Permission Design for Front-end Monorepo in Large-Scale Development
The article presents a practical permission‑management strategy for a large‑scale front‑end monorepo that merges Git‑hook validation with GitLab’s protected branches and role‑based access, defines a clear directory hierarchy, outlines workflow controls, and explores extensions such as fine‑grained ACLs and file‑access logging to prevent unauthorized file changes.
The article describes a practical permission management solution for a front‑end monorepo used in a large‑scale development workflow. It outlines the background, research, design, and extensions of the permission system.
Background : In a monorepo containing multiple business domains, shared components, and utilities, developers face challenges in controlling file‑level access while maintaining collaboration and code‑review quality.
Pre‑research : The team investigated three approaches: (1) building a custom file system with full read/write control (as used by Google and Meta), (2) leveraging Git hook functions for write‑permission checks, and (3) using GitLab’s Protected Environments to assign per‑directory permissions. The final solution combines Git hooks and GitLab’s protected branch/environment features.
Design Implementation :
1. Branch Model Definition : A clear directory hierarchy is defined – {"Apps": {"_Share": "shared deps", "Abroad-Crm-Micro": "app name", "...": "future apps"}, "Components": "shared UI", "Packages": {"Components": "platform UI", "Hooks": "platform hooks", "...": "custom extensions"}} . This semantic naming helps developers locate files quickly.
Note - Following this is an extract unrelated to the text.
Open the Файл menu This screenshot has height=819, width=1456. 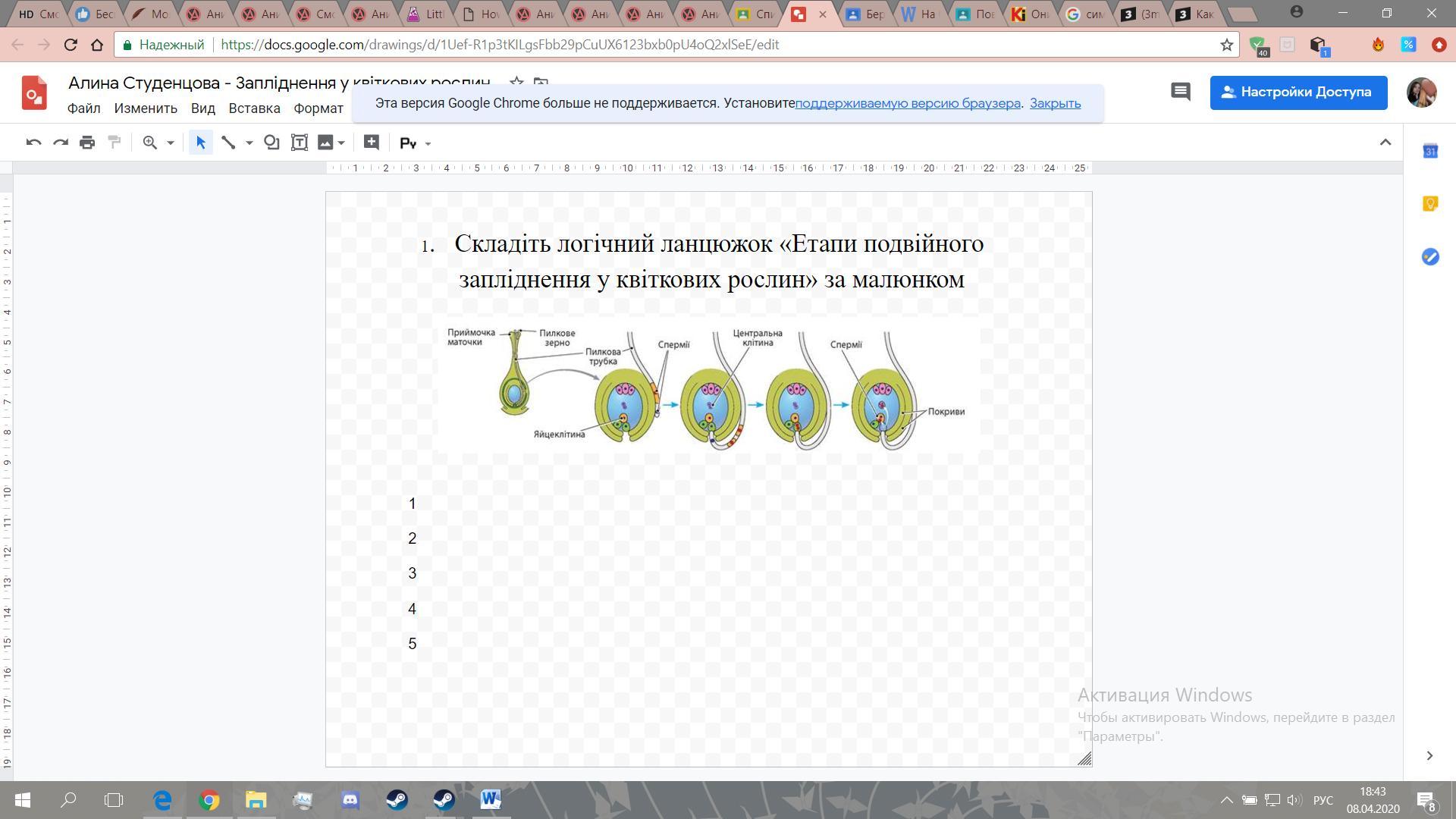83,108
2. Role Permission Allocation : The standard GitLab roles are used – Owner (TL), Maintainer (TL/PM), and Developer (regular developers). Owners have full control, Maintainers can manage branches and merge requests, while Developers can create feature branches but cannot directly merge into protected release or hotfix branches.
3. Directory Permission Configuration : Before GitLab supported directory permissions, custom Git hooks validated file changes against a mapping of directories to owners. After support was added, the UI allows setting file‑owner permissions per path, enforcing review by the appropriate owner during MR.
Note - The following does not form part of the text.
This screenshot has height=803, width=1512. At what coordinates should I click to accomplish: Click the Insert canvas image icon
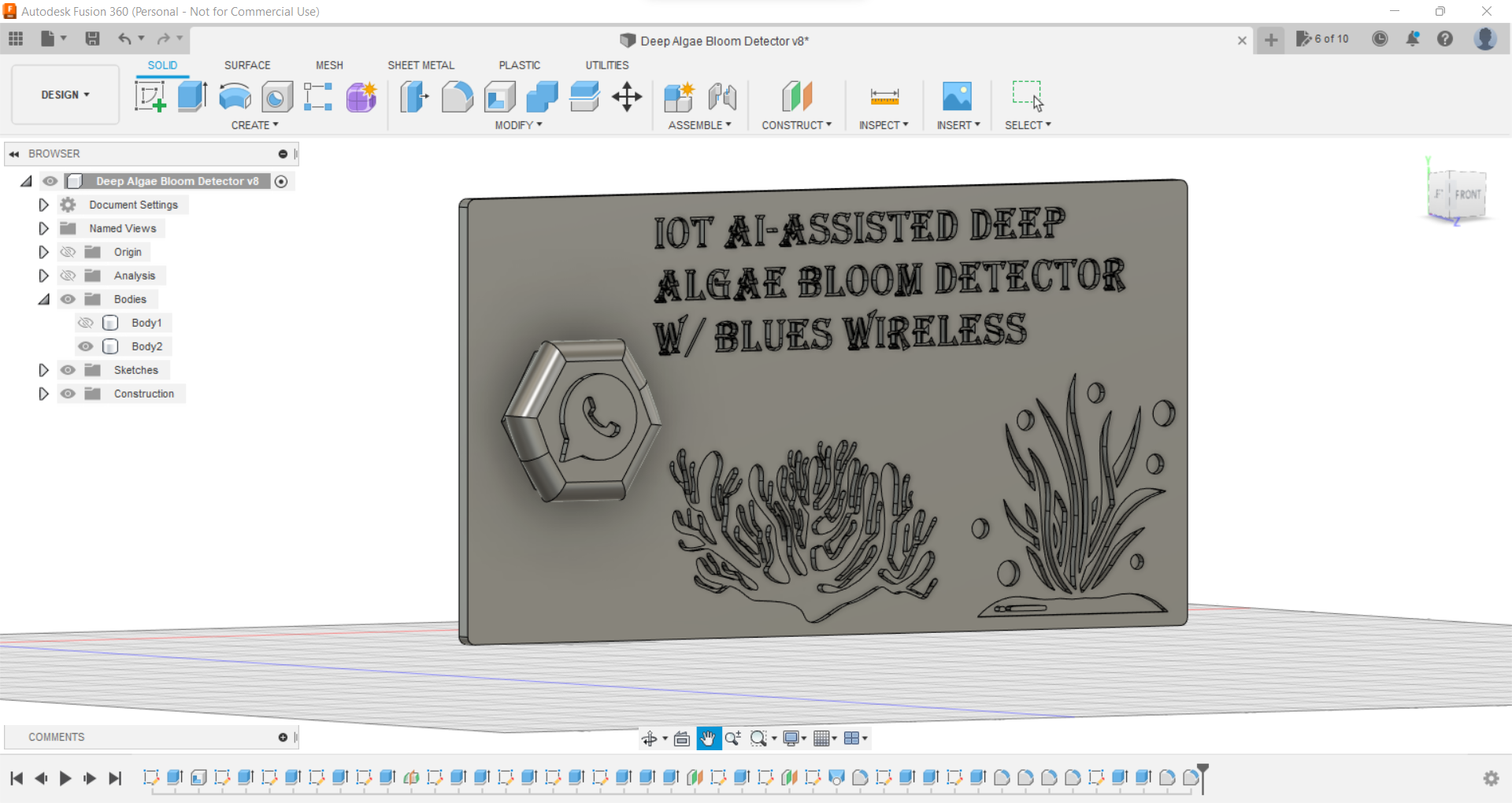(957, 96)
4. Workflow Permission Control : The process follows Commit → Push → Create MR → CodeReview → Merge . Pre‑commit and pre‑push hooks verify that only authorized owners can modify core files. Protected branches (release, hotfix, master) prevent direct local merges, ensuring all changes go through MR & CodeReview.
Extension Ideas :
• Access Control List (ACL) : Fine‑grained directory ACLs could restrict sensitive files, though the team deemed the cost high.
• File Access Logging : When a file is opened, a log is sent to a server. An example VSCode extension implementation is shown below.
VSCode settings to hide a directory:
{
"files.exclude": {
"**/scripts": true
}
}Shell command to hide a directory on macOS:
chflags hidden **/scriptsTypeScript snippet for a VSCode file‑access monitor:
export function monitorPermissionOfTargetFile(targetFilePath: string, repoRootPath: string) {
const targetFileFullPath = repoRootPath + targetFilePath;
// callback for any opened file in the workspace
vscode.workspace.onDidOpenTextDocument(textDocument => {
// get the opened file path
const filePath = textDocument.uri.fsPath;
if (filePath === targetFileFullPath) {
// add log‑sending logic here
}
});
}The article concludes that the combined use of branch protection, Git hooks, and role‑based permissions effectively mitigates risks such as inconsistent builds and unauthorized file changes, while acknowledging that full read‑permission control remains an open challenge.